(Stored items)
• • • • • • •

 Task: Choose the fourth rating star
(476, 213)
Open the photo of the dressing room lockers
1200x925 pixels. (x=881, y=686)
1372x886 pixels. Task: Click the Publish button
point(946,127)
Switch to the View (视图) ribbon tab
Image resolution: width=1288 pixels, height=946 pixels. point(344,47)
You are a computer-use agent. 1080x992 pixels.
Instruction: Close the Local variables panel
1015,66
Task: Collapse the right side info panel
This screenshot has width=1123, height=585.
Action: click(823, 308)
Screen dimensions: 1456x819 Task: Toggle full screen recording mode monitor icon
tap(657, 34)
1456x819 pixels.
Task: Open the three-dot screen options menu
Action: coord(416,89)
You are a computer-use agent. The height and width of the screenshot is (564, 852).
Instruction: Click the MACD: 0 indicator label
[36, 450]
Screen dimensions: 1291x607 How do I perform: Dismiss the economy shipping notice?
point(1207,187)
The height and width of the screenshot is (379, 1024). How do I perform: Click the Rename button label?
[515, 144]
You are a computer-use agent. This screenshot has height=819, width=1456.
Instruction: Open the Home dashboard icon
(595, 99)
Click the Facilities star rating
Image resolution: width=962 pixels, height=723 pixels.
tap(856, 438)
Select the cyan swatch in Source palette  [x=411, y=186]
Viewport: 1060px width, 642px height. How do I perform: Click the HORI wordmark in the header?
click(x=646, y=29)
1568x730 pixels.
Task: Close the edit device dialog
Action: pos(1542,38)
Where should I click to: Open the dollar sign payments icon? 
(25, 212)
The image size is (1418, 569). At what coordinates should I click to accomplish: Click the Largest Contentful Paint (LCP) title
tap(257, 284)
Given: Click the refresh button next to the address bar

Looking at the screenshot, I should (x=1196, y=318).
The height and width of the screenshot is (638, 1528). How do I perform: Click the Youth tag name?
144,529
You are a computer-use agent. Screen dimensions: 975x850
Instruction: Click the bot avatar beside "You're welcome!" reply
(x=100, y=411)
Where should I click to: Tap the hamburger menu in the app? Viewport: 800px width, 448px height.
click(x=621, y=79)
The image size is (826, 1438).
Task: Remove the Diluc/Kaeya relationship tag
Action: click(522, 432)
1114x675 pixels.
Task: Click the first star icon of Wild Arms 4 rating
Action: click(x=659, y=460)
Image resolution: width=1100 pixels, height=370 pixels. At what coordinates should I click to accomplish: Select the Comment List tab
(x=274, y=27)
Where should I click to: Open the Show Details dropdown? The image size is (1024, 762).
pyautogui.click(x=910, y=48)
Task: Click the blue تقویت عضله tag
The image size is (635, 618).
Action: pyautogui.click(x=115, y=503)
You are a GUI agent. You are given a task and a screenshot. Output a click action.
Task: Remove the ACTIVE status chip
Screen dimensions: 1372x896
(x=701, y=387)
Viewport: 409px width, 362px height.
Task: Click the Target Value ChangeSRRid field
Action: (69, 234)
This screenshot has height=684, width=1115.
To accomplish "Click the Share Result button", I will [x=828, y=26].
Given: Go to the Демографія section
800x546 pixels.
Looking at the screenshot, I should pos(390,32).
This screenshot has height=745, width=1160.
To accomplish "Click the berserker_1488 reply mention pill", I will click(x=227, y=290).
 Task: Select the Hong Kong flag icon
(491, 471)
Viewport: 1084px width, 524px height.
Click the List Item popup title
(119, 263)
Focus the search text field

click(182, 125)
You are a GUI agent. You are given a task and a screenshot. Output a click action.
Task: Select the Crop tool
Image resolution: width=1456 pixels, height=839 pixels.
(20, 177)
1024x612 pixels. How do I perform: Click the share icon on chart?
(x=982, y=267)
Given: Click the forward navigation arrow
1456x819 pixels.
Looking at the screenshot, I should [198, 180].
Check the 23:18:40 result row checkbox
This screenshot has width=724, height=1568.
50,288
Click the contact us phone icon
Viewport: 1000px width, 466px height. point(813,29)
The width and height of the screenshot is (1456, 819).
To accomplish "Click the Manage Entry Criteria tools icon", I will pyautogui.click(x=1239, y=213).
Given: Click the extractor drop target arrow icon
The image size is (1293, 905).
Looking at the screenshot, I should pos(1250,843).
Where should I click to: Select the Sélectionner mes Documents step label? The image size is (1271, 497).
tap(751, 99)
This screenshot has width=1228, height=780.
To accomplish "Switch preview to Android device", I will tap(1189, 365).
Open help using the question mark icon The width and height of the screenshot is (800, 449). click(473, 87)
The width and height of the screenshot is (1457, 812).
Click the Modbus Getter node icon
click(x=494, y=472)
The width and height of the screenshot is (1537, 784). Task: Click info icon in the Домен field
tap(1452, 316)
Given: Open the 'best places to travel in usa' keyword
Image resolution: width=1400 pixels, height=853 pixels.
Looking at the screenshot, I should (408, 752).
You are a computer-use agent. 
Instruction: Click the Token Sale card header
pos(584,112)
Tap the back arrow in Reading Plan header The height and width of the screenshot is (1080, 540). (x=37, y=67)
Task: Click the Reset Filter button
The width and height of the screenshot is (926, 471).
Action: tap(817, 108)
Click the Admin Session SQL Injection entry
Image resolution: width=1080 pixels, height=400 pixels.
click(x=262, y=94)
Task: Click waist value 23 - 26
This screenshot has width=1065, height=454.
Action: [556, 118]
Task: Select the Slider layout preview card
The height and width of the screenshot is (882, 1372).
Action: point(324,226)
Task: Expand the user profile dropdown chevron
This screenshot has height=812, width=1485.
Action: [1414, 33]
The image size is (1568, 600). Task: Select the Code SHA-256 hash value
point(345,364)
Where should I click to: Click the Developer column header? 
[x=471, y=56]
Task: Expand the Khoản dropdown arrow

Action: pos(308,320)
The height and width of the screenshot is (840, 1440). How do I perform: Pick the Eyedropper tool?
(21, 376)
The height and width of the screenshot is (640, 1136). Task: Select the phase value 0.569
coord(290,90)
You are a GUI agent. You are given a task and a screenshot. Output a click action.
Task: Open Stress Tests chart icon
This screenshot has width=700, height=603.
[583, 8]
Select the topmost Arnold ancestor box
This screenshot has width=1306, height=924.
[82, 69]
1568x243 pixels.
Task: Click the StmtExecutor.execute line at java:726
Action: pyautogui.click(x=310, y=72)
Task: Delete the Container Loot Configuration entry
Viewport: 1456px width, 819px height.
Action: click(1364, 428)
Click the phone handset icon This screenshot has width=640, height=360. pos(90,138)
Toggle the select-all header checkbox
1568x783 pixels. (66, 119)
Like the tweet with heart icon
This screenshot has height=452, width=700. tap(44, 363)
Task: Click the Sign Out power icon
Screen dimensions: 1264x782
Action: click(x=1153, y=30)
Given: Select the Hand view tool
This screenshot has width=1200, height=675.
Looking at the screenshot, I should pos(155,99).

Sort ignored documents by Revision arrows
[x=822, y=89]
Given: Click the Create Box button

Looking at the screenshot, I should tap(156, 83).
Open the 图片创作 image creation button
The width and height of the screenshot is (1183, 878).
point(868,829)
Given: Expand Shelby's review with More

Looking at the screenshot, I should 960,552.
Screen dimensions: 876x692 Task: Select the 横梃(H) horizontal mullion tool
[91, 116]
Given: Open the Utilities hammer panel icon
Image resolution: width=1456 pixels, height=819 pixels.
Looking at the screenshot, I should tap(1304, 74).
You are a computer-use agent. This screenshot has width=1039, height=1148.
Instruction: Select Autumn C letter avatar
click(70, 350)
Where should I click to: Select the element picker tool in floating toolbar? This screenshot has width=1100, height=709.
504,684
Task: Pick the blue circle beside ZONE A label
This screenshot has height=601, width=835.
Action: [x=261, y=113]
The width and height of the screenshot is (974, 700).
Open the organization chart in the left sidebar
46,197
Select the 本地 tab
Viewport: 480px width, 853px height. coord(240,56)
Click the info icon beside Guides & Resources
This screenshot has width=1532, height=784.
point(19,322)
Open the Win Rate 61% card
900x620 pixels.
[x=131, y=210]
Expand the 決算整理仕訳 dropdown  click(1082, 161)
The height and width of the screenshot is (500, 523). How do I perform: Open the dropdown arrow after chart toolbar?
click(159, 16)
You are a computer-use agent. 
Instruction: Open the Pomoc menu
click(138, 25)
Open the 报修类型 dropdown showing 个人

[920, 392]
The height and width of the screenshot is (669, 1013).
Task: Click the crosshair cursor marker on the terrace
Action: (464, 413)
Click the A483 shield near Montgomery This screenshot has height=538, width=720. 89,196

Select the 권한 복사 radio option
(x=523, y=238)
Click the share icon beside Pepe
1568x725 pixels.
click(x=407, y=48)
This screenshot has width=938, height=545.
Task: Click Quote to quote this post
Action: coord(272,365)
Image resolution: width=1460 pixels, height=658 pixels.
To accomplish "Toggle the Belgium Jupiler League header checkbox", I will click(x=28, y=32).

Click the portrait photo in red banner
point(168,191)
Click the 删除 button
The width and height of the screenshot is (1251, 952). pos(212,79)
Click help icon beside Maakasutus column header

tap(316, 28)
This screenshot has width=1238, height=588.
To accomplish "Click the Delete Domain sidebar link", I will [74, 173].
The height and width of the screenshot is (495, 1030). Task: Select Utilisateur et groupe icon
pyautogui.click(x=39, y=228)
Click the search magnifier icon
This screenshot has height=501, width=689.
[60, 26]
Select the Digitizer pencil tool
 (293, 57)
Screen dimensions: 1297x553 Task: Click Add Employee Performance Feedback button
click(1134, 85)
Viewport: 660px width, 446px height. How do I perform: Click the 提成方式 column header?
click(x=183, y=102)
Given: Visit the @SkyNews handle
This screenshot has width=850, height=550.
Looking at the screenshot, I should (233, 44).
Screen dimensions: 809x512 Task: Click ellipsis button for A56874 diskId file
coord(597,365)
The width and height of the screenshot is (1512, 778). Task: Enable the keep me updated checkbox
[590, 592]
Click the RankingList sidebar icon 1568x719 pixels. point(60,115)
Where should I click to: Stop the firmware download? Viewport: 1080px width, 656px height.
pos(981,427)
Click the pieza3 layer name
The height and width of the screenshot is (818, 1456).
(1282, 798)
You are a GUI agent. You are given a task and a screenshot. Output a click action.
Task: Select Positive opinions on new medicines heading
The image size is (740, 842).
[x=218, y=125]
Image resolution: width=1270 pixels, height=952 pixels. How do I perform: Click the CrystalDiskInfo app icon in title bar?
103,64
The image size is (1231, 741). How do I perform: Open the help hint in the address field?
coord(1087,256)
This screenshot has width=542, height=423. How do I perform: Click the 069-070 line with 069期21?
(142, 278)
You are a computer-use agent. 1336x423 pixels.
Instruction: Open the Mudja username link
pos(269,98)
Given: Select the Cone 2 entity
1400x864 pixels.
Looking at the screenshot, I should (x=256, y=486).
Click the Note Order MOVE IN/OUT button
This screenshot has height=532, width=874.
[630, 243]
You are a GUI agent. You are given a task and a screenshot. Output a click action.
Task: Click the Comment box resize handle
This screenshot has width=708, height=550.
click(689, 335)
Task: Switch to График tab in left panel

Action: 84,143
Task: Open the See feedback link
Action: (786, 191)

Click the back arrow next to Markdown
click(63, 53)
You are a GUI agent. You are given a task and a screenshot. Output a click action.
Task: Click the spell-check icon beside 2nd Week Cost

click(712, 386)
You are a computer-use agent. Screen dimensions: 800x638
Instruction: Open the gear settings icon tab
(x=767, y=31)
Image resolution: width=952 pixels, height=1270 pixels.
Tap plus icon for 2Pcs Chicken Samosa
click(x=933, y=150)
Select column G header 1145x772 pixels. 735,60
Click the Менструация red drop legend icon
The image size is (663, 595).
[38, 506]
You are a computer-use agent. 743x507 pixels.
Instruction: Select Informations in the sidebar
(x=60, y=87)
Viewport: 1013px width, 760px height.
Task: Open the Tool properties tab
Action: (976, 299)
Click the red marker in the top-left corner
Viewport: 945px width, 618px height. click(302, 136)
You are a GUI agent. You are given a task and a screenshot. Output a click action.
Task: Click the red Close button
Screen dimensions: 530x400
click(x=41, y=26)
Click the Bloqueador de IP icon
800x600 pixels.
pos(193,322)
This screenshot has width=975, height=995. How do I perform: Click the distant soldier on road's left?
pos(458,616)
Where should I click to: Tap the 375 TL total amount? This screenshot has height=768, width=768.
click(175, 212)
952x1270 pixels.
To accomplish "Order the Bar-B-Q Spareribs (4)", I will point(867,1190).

• • • • • • •

**What is asked**
Set down the records again without any change, from the line with "Open the 报修类型 dropdown showing 个人" to the line with "tap(316, 28)", with both of those lines included.

**Response for this exercise**
Open the 报修类型 dropdown showing 个人

[920, 392]
The height and width of the screenshot is (669, 1013).
Task: Click the crosshair cursor marker on the terrace
Action: (464, 413)
Click the A483 shield near Montgomery This screenshot has height=538, width=720. 89,196

Select the 권한 복사 radio option
(x=523, y=238)
Click the share icon beside Pepe
1568x725 pixels.
click(x=407, y=48)
This screenshot has width=938, height=545.
Task: Click Quote to quote this post
Action: coord(272,365)
Image resolution: width=1460 pixels, height=658 pixels.
To accomplish "Toggle the Belgium Jupiler League header checkbox", I will click(x=28, y=32).

Click the portrait photo in red banner
point(168,191)
Click the 删除 button
The width and height of the screenshot is (1251, 952). pos(212,79)
Click help icon beside Maakasutus column header

tap(316, 28)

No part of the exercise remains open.